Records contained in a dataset
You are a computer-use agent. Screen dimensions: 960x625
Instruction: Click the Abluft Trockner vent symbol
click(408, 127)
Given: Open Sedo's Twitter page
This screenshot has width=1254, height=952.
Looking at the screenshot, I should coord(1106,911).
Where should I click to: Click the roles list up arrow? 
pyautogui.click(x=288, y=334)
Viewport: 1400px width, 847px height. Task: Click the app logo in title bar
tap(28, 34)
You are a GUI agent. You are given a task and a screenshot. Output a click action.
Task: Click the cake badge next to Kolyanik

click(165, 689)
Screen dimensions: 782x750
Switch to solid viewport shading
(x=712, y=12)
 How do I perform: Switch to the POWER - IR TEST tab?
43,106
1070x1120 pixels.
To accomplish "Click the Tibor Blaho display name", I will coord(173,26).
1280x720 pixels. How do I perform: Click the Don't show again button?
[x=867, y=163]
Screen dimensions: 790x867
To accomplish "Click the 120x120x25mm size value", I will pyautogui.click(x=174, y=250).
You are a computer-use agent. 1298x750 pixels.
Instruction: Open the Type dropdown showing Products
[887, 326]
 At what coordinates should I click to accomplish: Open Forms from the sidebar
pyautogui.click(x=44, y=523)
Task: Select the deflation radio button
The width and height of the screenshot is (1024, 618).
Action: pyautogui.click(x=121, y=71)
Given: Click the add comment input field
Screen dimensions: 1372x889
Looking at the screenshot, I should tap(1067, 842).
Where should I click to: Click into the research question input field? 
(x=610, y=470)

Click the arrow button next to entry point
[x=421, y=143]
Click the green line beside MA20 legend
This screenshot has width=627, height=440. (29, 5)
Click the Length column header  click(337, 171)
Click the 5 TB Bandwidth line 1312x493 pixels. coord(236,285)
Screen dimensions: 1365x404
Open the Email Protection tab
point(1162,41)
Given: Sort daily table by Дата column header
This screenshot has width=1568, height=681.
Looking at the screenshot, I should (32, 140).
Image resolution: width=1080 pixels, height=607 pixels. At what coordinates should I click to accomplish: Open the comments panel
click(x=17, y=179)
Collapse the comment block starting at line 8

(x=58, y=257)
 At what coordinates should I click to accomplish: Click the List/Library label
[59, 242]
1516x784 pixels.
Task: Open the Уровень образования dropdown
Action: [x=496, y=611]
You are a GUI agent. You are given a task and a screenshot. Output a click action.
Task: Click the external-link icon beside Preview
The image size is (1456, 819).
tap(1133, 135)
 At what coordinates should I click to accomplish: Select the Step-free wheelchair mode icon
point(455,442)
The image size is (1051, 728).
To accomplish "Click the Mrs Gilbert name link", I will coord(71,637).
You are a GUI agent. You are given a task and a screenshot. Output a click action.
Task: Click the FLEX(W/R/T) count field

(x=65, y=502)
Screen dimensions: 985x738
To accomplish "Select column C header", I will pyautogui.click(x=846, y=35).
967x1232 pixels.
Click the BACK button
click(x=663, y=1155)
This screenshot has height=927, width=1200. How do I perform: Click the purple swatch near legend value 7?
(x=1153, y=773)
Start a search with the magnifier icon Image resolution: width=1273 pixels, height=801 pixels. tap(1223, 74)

▶ [The task]:
Go through the data and copy every line that includes "computer".

▶ [Output of the task]:
You are a computer-use agent. Screen dimensions: 960x625
You are a computer-use agent. 1298x750 pixels.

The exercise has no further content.